Dynamical Elastocapillary Phenomena
What happens if a localized deformation at the surface of a soft solid is forced to move? Consider, for example, a droplet that sits on top of an inclined soft solid: Capillary forces at the contact line act like a localized line force that pinches on the surface and deforms it into a sharp wetting ridge. Obviously, if the droplet slides down the soft surface, the deformation that it generates has to change over time. This causes dissipation, and it is not clear a priori what the shape of the solid will be, and which pattern the motion of the droplet will have. In my group, we investigate this problem, aiming at a fundamental understanding of cases where liquid and solid physics are strongly coupled together. In the following we give a few examples of our recent discoveries.

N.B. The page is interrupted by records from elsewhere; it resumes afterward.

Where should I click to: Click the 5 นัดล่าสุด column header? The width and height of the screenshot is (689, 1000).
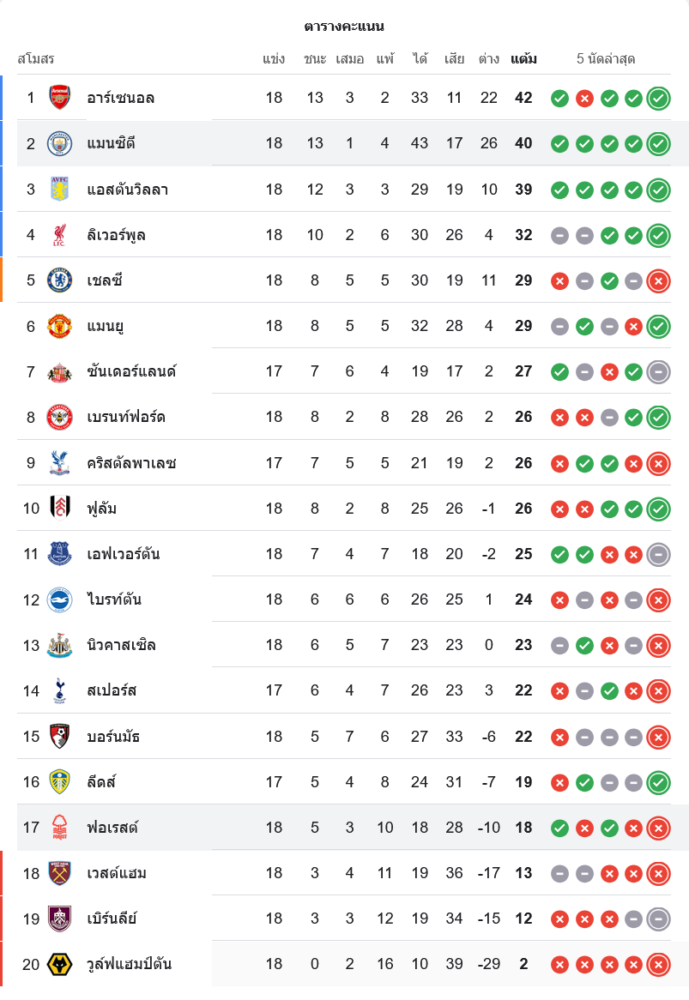(606, 59)
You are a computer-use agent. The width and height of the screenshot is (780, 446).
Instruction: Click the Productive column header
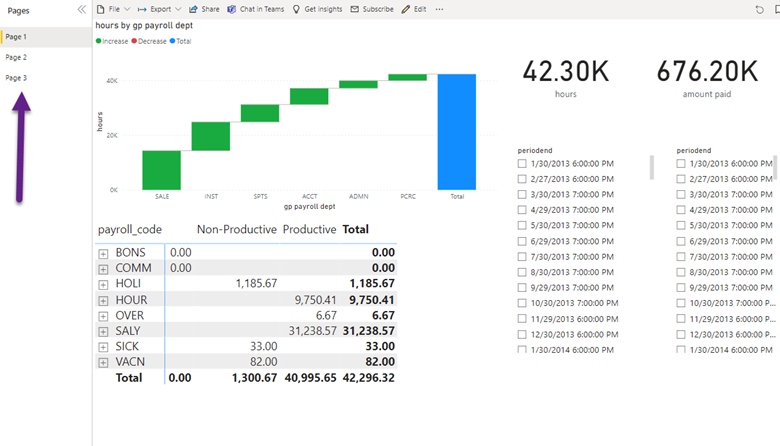[309, 229]
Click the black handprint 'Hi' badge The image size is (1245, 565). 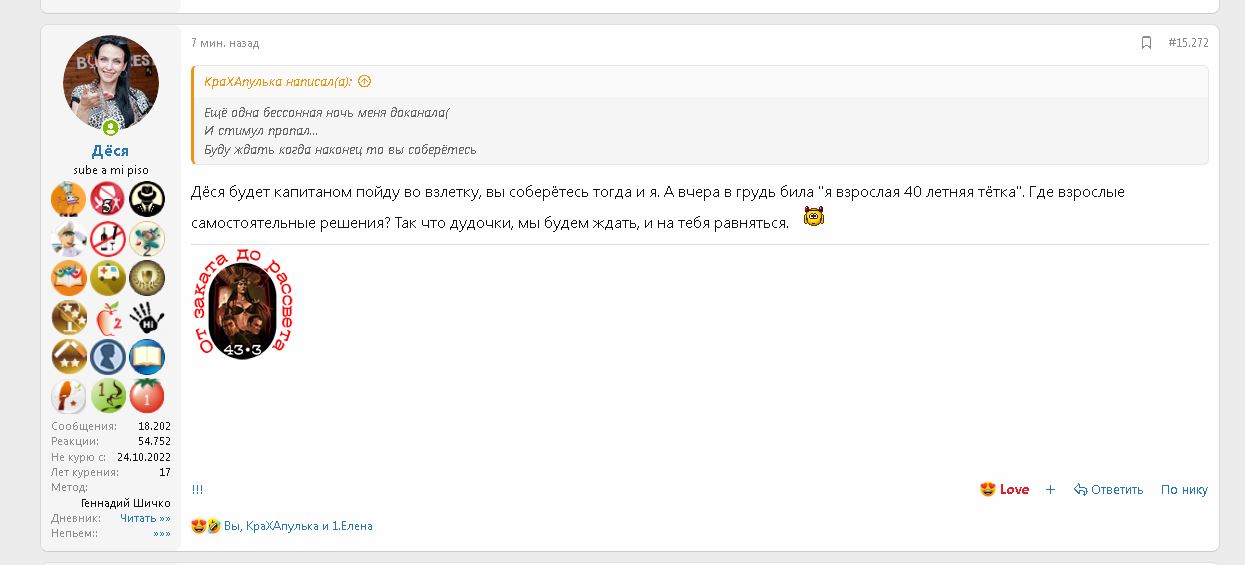click(147, 318)
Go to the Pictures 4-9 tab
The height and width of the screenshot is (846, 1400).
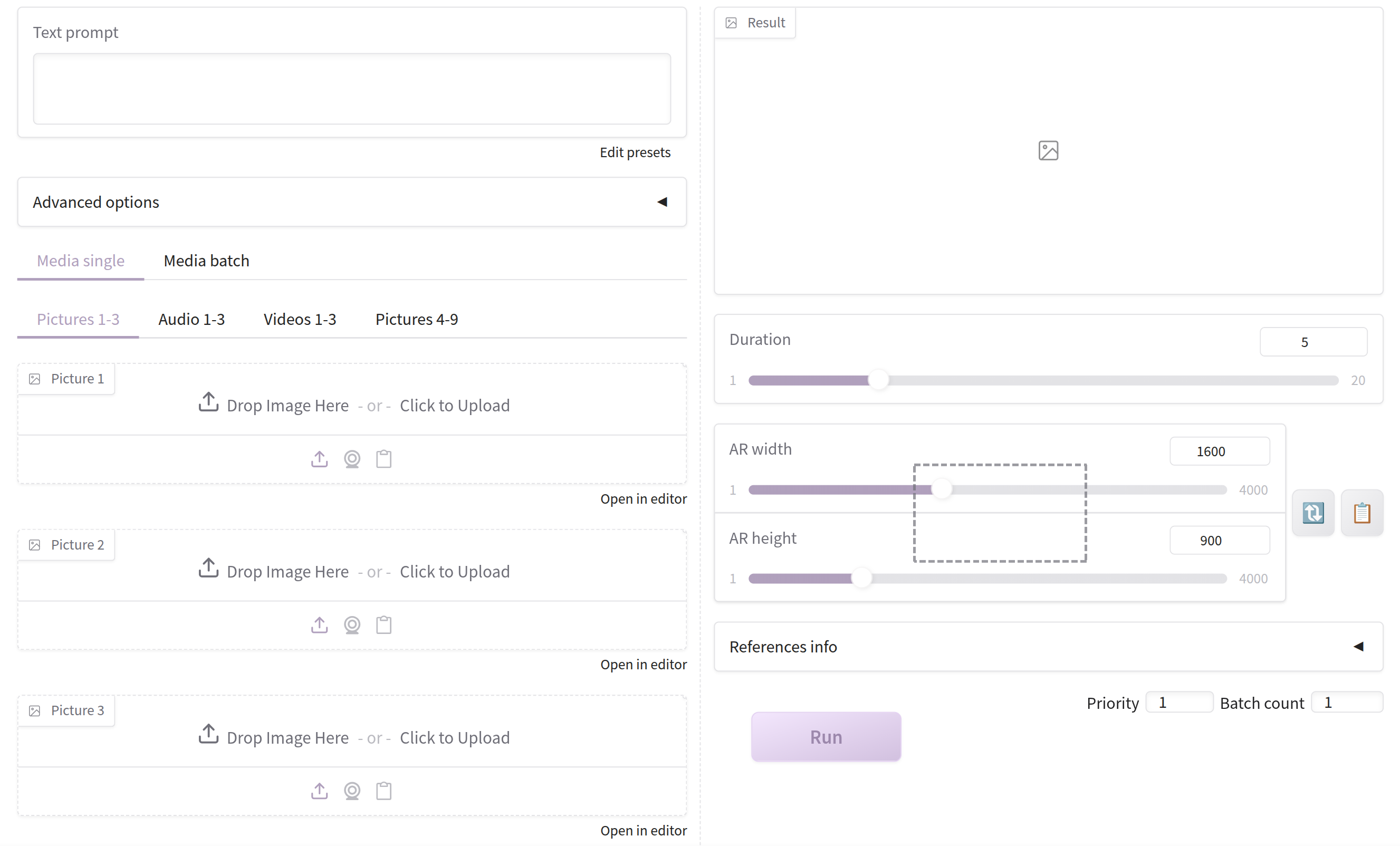click(x=417, y=319)
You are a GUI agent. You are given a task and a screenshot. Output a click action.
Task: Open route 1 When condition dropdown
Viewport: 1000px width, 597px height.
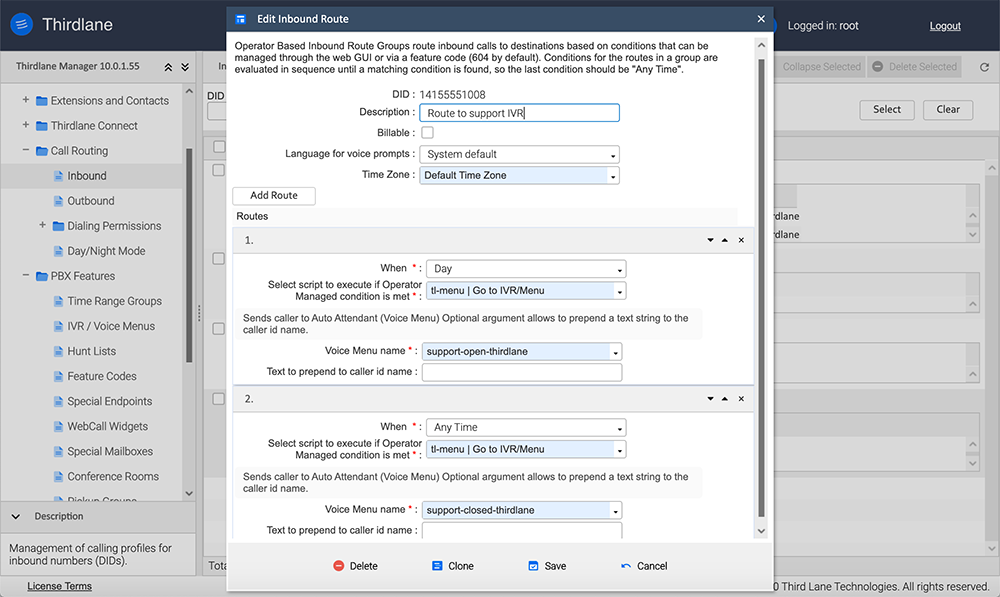(526, 269)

Previous experiments revealed that there are two distinct modes in which a contact line may move across a soft surface: one is a slow and continuous motion, that does not stop even at very small driving forces, allowing for velocities in the nanometer per second range. The other mode is a fast and irregular jumping motion, in which the velocity of the contact line fluctuates by orders of magnitude. Using the framework of linear elasticity we have calculated that, in the slow and steady mode, the wetting ridge is dragged along with the contact line, and dissipation in the solid makes it asymmetric. This asymmetry leads to a rotation of its tip, which allows to maintain a local balance between solid and liquid surface tensions [Karpitschka et al., Nature Commun. 6 (2015) 7891]. We could also shown that this must hold true in case one considers a balance of injected and dissipated power instead of local force balances [Karpitschka et al., PNAS 115 (2018) E7233]. Interestingly, very thin, soft coating layers do not follow the laws of linear viscoelasticity: The latter predicts a divergence of dissipation if the layers become thinner and thinner while keeping all other parameters constant. Experiments, however, confirm the intuitive expectation: dissipation fades as the coating thickness decreases [Khattak et al., Nature Commun. (2022)]. In the fast, jumpy mode, the moving ridge is abandoned, the contact line surfs down its advancing face, and starts forming a new ridge on the slope of the old one.

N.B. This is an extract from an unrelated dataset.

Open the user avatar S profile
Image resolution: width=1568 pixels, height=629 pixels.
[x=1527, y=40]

Recently, we also managed to visualize the dynamical wetting ridge shapes with high spatio-temporal resolution [van Gorcum et al., Phys. Rev. Lett. 121 (2018) 208003]. This we achieved with a little trick that gave us optical access to the ridge: instead of using a flat substrate, we made a cavity in a block of polymer gel held by a cuvette, such that the wetted surface could be observed through the (transparent) solid. With this technique, we made a very intriguing discovery: Not only the ridge rotates, but also its opening angle depends on velocity. This is unexpected because it can only originate in a change in one of the surface tensions. It turned out that this is most likely the surface tension of the solid. It is well known that the surface tension of a solid may change if the surface is stretched, an effect that does not exist for pure liquids. It does, however, have an analogy in the world of liquid surfaces, which is a surfactant-covered surface: expansion of the surface decreases coverage, and hence surface tension increases. Due to the dissipation-induced shape change of the ridge, the surface experiences a velocity-dependent stretch. However, there are indications that this is not sufficient to explain our observation: In addition to strain-dependence, the surface should follow its own, distinct rheology.

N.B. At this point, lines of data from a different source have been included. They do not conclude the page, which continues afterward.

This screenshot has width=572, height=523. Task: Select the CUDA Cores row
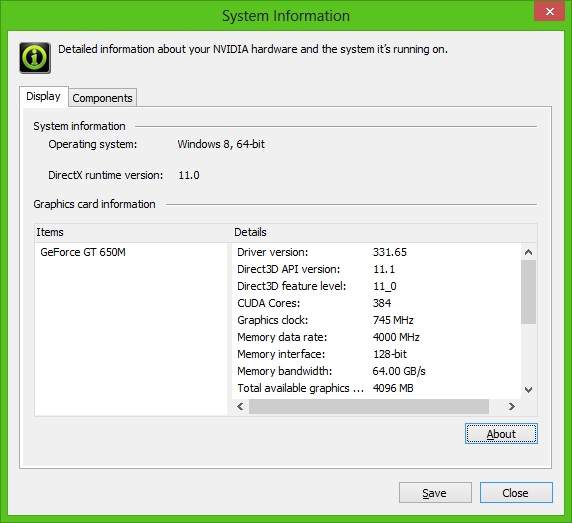tap(376, 303)
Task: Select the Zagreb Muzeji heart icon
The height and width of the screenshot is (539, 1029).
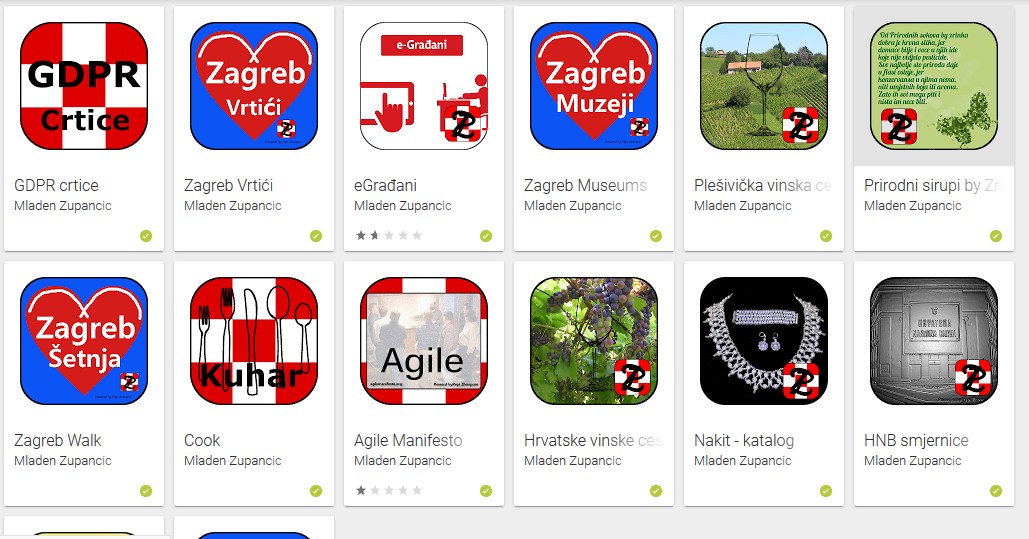Action: 594,86
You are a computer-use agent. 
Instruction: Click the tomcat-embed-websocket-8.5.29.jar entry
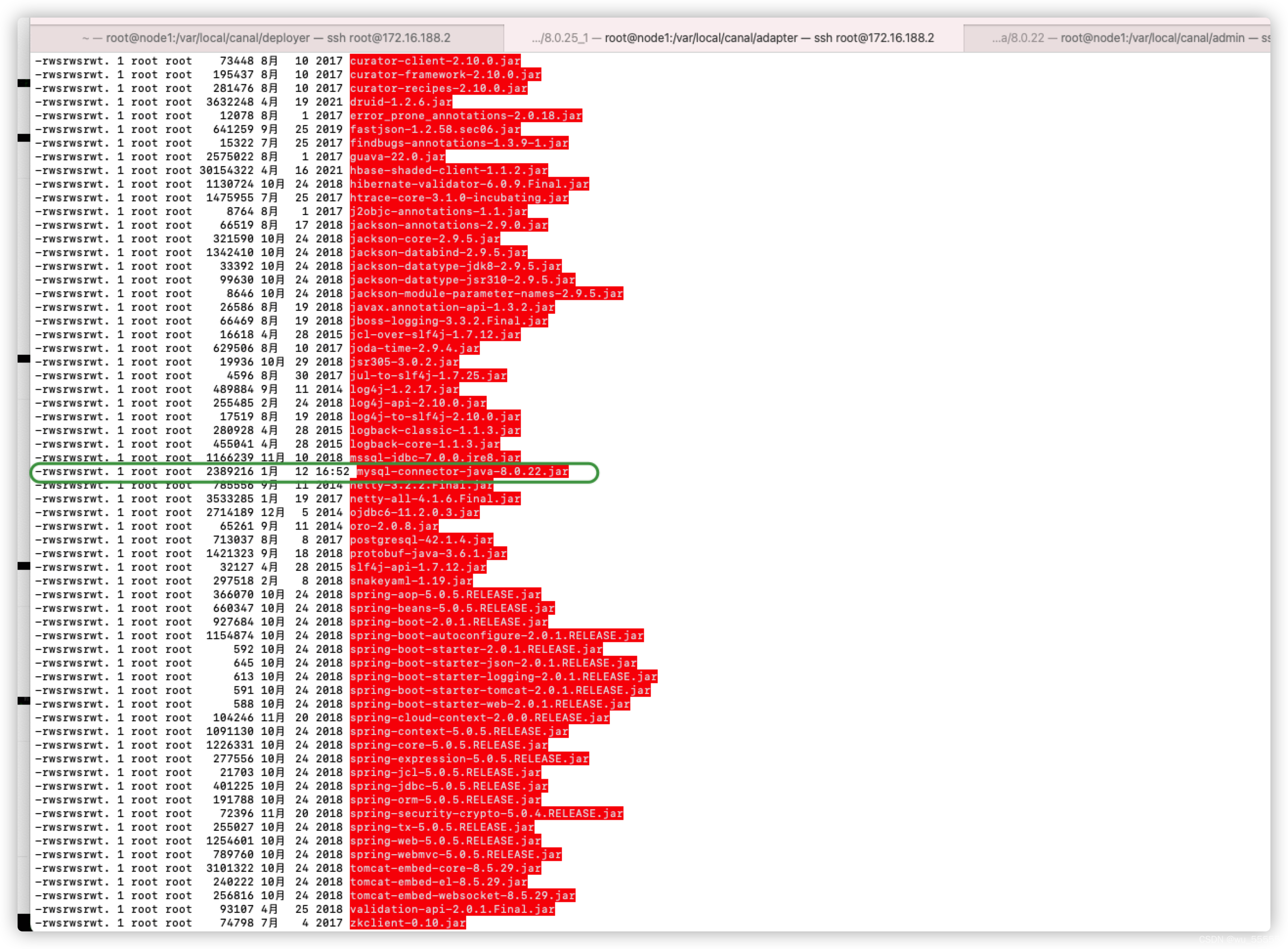[462, 896]
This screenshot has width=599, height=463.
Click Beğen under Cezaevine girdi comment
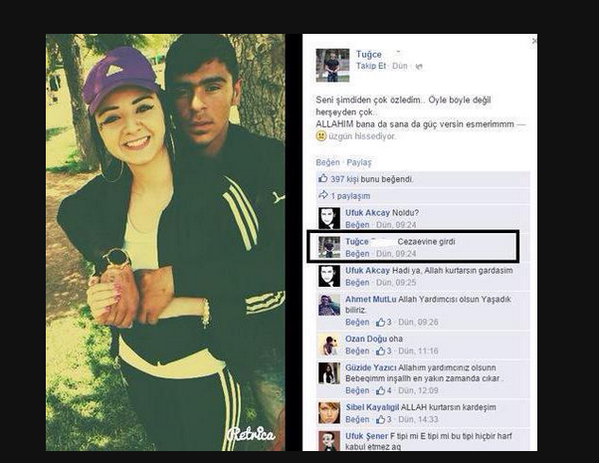pyautogui.click(x=357, y=254)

A closely related case is peeling a flexible strip off a soft, elastic adherent material. For strong adhesives, this delamination process is governed by cavitation and fibril formation, which is highly nonlinear and hard to model quantitatively. However, “weak” or rather “reversible” adhesives become increasingly important in daily applications (think about post-its, for example) because adhesion and peeling can be repeated many times. Now the adherent part of the substrate is coupled to the bending rigidity of the tape, in contrast to the case of soft wetting where solid laplace pressure was acting instead. We extended our model for that case and could provide an accurate description of the force-velocity relation of the peeling process. As in the static case, solid surface tension regularizes the crack singularity of adhesion and leads to a regular boundary condition of the soft adhesive at its contact point with the tape [Perrin et al., Soft Matter 15 (2019) 770].